I am currently working on a three year assessment for a large federal agency. We are using things like ordered and multinominal logit and structured qualitative analysis. I looked at other states and the most "sophisticated" thing they were doing was chi square - and that wrong. Looking at some of the Six Sigma makes me want to gag - given the way statistics are being misused (or things labeled statistics that are not).

Again I hope I am wrong - statistics should be central to the US economic recovery. But I don't believe its very likely.

#### Dason

One main reason i liked logit because the estimation is straight forward ( not a black box). Have you tried to estimated standared error of beta estimates using probit? The logit SE estimates similar to regression and this gives lot of simplicity.
The estimation process for the logit and the probit models is essentially identical isn't it? Is there some closed form solution for the the logistic model that I don't know of? Either way we can get the estimates for the probit model - it might take a little bit more work to implement an algorithm if you're doing things from a frequentist perspective but it's the same algorithm for both links. So if you're calling the probit estimation "black box" wouldn't that make the logistic estimation "black box" as well?
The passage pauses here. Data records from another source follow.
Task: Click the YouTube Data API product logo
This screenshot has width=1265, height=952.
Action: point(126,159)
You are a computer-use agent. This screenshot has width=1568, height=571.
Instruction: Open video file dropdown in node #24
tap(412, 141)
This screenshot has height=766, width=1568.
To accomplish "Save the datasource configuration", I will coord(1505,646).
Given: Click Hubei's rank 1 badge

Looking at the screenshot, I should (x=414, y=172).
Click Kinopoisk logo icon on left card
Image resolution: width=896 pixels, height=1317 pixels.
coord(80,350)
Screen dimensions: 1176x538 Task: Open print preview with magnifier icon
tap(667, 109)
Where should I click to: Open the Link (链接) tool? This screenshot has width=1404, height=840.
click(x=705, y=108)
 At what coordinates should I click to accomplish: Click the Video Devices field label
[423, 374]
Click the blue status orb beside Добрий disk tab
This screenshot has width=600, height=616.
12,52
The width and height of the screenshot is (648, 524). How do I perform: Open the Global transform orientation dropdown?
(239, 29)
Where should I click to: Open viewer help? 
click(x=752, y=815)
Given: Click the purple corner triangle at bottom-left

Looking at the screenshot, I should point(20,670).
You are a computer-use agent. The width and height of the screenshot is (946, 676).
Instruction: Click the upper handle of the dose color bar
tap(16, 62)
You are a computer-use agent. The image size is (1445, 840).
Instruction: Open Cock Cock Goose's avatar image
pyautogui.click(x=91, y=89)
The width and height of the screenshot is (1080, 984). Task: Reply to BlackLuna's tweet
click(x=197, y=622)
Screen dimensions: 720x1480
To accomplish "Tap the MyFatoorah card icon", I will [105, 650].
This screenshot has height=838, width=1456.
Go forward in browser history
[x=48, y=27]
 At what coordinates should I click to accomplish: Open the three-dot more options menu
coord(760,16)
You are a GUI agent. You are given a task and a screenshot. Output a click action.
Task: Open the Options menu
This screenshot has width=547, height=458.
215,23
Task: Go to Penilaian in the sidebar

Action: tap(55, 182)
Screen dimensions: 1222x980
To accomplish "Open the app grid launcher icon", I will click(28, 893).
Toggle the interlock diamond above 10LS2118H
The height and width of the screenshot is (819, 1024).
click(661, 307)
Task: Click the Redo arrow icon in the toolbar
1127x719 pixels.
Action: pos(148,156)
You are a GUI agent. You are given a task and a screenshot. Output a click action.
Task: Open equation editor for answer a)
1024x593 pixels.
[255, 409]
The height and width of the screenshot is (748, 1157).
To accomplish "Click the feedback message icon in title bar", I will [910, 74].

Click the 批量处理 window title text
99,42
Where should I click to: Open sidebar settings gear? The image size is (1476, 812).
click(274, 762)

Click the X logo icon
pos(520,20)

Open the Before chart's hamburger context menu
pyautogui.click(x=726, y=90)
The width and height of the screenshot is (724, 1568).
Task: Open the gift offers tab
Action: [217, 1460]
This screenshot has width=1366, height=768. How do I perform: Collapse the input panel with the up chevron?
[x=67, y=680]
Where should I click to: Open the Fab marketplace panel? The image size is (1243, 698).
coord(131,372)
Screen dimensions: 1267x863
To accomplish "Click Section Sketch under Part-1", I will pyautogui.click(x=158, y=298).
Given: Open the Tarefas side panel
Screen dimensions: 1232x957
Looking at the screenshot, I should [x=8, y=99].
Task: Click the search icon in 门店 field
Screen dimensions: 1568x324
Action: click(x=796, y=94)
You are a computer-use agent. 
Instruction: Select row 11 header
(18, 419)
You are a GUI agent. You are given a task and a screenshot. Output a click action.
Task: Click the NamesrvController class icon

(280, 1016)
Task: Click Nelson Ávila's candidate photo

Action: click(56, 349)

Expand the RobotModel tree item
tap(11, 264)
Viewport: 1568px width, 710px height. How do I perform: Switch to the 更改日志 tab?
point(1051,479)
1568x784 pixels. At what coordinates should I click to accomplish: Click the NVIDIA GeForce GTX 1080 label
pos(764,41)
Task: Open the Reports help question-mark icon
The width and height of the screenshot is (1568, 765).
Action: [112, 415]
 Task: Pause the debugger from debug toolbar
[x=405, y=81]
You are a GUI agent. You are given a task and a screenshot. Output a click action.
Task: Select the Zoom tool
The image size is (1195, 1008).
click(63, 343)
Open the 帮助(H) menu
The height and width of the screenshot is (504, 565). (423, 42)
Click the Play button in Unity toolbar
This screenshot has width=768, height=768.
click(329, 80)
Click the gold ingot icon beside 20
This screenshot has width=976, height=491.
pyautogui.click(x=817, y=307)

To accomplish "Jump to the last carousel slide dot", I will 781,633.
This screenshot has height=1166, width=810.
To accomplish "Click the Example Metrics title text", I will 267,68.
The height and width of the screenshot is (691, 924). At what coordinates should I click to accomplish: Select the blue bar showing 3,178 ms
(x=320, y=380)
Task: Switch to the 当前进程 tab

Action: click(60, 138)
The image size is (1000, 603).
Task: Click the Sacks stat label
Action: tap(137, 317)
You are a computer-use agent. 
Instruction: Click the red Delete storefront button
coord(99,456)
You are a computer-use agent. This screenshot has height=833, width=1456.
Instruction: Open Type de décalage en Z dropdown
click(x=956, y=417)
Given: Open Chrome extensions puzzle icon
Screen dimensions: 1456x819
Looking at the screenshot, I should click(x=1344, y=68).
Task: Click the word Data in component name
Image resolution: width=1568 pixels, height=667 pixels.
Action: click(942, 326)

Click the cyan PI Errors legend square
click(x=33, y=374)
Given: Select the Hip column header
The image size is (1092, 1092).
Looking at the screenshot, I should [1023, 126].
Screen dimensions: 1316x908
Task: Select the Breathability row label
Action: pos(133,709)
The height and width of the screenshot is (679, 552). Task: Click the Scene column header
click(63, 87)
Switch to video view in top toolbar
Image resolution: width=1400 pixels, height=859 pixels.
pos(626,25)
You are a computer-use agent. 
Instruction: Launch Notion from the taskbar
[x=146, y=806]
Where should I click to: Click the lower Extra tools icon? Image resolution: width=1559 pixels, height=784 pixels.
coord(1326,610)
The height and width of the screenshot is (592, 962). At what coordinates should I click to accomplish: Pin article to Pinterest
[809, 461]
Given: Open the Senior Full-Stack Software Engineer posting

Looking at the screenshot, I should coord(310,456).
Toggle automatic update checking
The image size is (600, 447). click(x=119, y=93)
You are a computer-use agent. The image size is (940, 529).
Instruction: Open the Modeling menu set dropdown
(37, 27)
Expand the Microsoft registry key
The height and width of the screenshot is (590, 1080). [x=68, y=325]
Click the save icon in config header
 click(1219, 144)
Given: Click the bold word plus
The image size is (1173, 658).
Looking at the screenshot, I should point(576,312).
I have done the standard error estimation for the probit model. Both in a frequentist and bayesian setting. There's more math to be done in the frequentist setting to get some of the algorithms to work well but hey nobody ever said it would be simple. There is actually a really nice MCMC algorithm to get samples from the posterior for the Bayesian setting which makes getting standard errors a breeze (although I don't see why we would need the standard errors too much in this case since we just have the posterior distribution)

#### vinux

##### Dark Knight
I am not considering Bayesian here. Because the approach is different. I agree all the points you mention about Bayesian. Also not considering Bootstrap.

The estimation process for the logit and the probit models is essentially identical isn't it? Is there some closed form solution for the the logistic model that I don't know of? Either way we can get the estimates for the probit model - it might take a little bit more work to implement an algorithm if you're doing things from a frequentist perspective but it's the same algorithm for both links. So if you're calling the probit estimation "black box" wouldn't that make the logistic estimation "black box" as well?
Check Nelder or Maculloch's GLM book( not remembering which one), they have explained asymptotic distribution of logit. The variance matrix of beta in the form of covariance of weighted least square method. I tried it for probit( long time back) and not able to solve. Since I know more about logit, and everybody in the business understand what is odds, so i used prefer logit.

I would love to see more discussion on the core topic. This would give more take away and less fight.

@Dason, Why the last part "A fight to the death "? any reason?